The winged bean is one of the newer Asian vegetables showing up to produce isles, but still most commonly found in Asian markets.  All parts of the plant are edible – the pods, the beans inside, the shoots, and the flowers.   The pods are long, flat and covered with frilly “winged” edges. They taste like something between a snow pea and asparagus. They are easy to grow and some say add more flavor to stir fries than the more typical snow peas.  Next time, sub in some of these funny beans for your snow peas.

 

Daikon

Daikon

Daikon radish is a versatile East Asian root vegetable that resembles a whitish-looking carrot.  Daikon is crunchy, spicy, a bit tart, and can be enjoyed raw or cooked.  Try slicing and adding to a crudité for variety.  In Asia, the veg is often served along alongside meaty dishes because it is said to aid in digestion.  A traditional Japanese cake, known as “Daikon mochi,” is made by combining shredded daikon radishes, rice flour, chopped vegetables, and dried shrimp.
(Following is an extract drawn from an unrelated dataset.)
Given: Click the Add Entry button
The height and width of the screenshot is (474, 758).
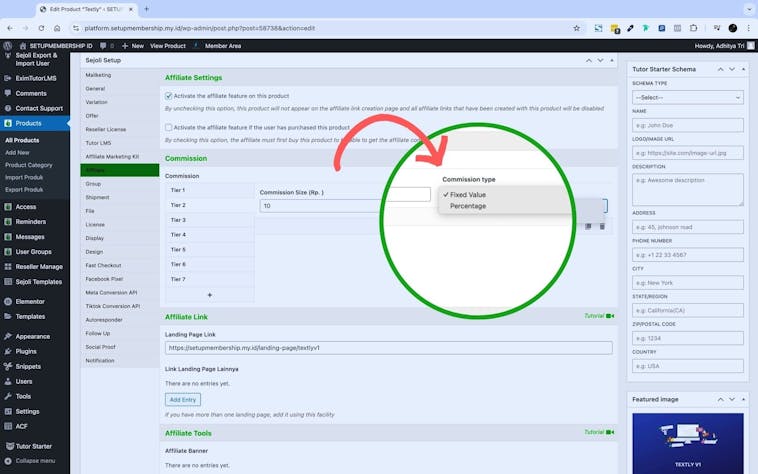Looking at the screenshot, I should coord(182,399).
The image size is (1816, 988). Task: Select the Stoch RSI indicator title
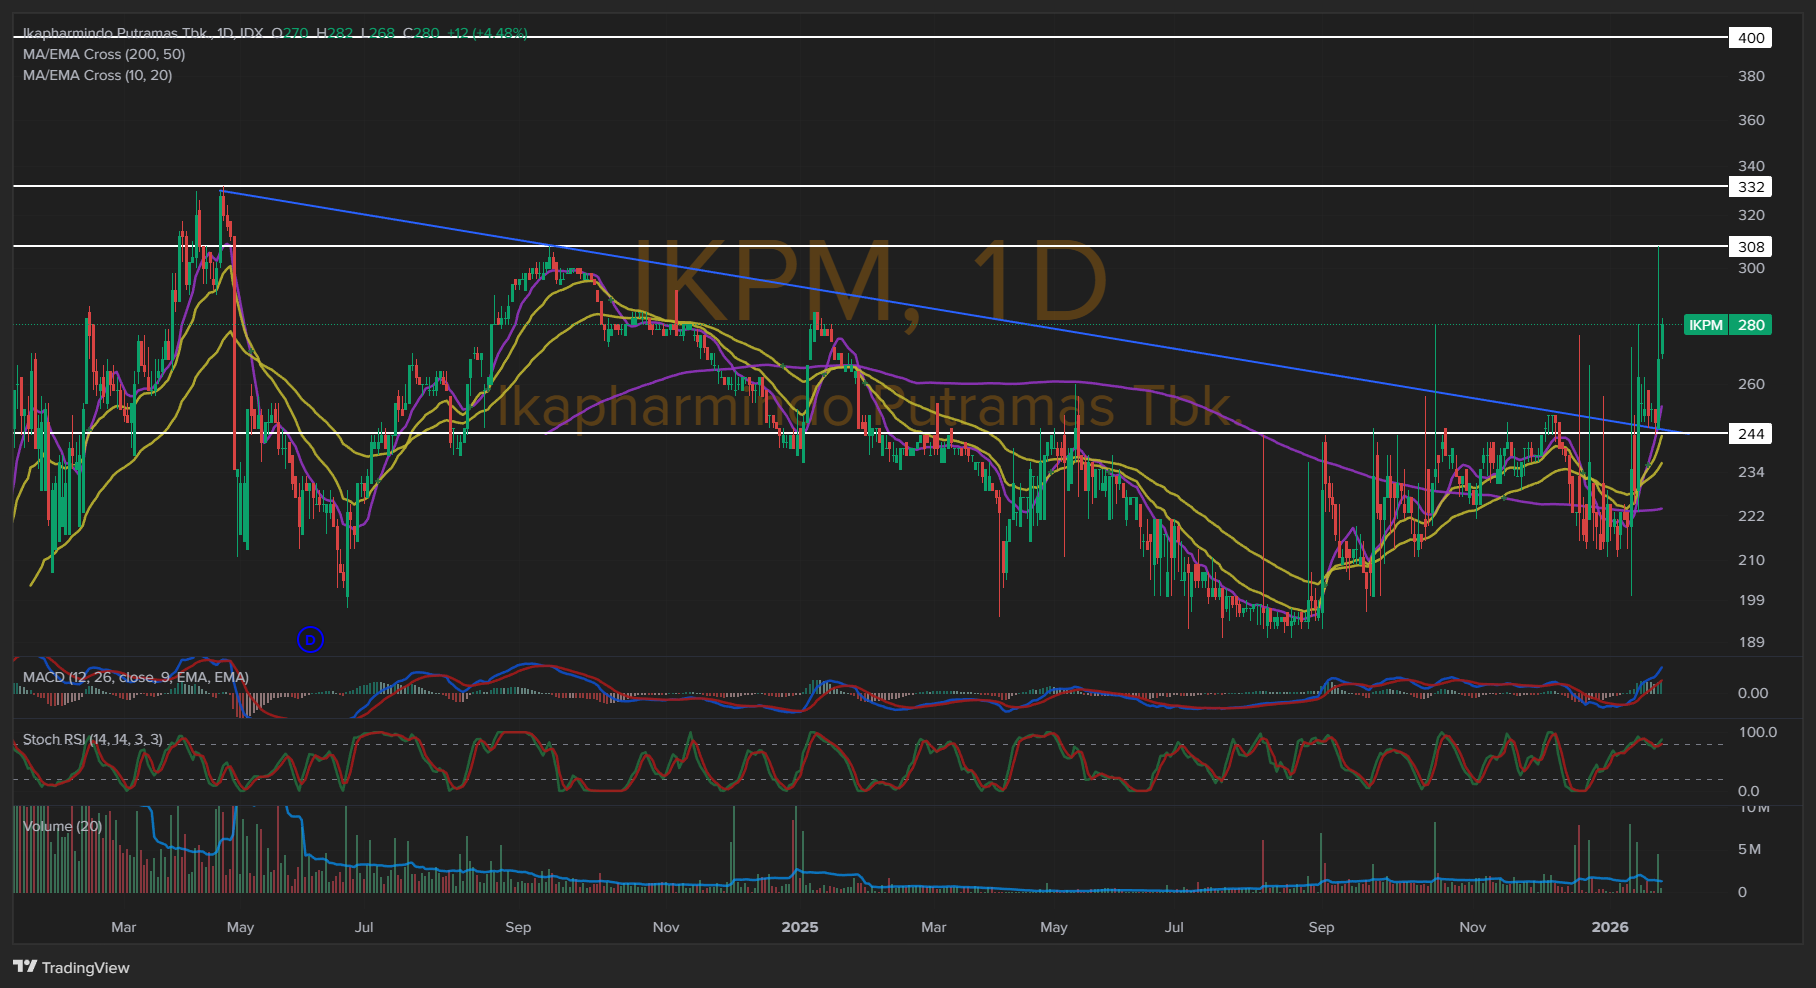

Check out this version!

 

Purple Sweet Potato

Purple Sweet Potato

These potatoes have gorgeously dramatic purple insides.  They taste relatively similar to regular sweet potatoes, but are said to have more antioxidant powers.  These tubers come in a number of varieties and are becoming more mainstream.  Use them in place of regular sweet potatoes for a fun pop of color, or roast and toss them together with other root vegetables for color contrast.  A dish of mashed purple sweet potatoes looks almost cartoonish; make them for kids and tell them they’re purple alien guts.

 

Hen of the Woods

Hen of the Woods

Also called maitake.  The soft flesh of these mushrooms looks reminiscent of sea coral – ridged, wavy, and abstract.  The flesh is organized in large, feathery, smoky- brown clusters and are found near the bases of oak trees.  Expect a deep, gamey flavor and chewy texture.  These can also be a pain to clean, as dirt gets stored in the heaps of little caps.  Since these are so full of flavor, try them out as a simple side dish first: sauté in butter, shallots, garlic, and thyme.

 

Salsify

Salsify

This root is also called the “oyster vegetable” because its taste is often compared to the shellfish.  This vegetable is tedious to prep and turns off-color easily.  But just like oysters, pomegranates, and coconuts– it’s worth the time.  The root is similar in appearance to a long, thin parsnip, with creamy and tender white flesh and a thick skin.  Use the same way as any other root vegetable – it’s a great alternative to parsnips in soups.

 

Cardoon

Cardoon

These are seasonal mainstays in the Italian markets and are a bit harder to find here.  The plant itself is a wild-looking thistle and is popular for its ornamental values.  Cooked, they look like supersized celery with wide leaves, and their taste resembles an artichoke.  Cardoons have thorns in their stalks, so they do require some maintenance and careful prep.  They usually require parboiling before cooking, and are delicious fried or baked in creamy gratins.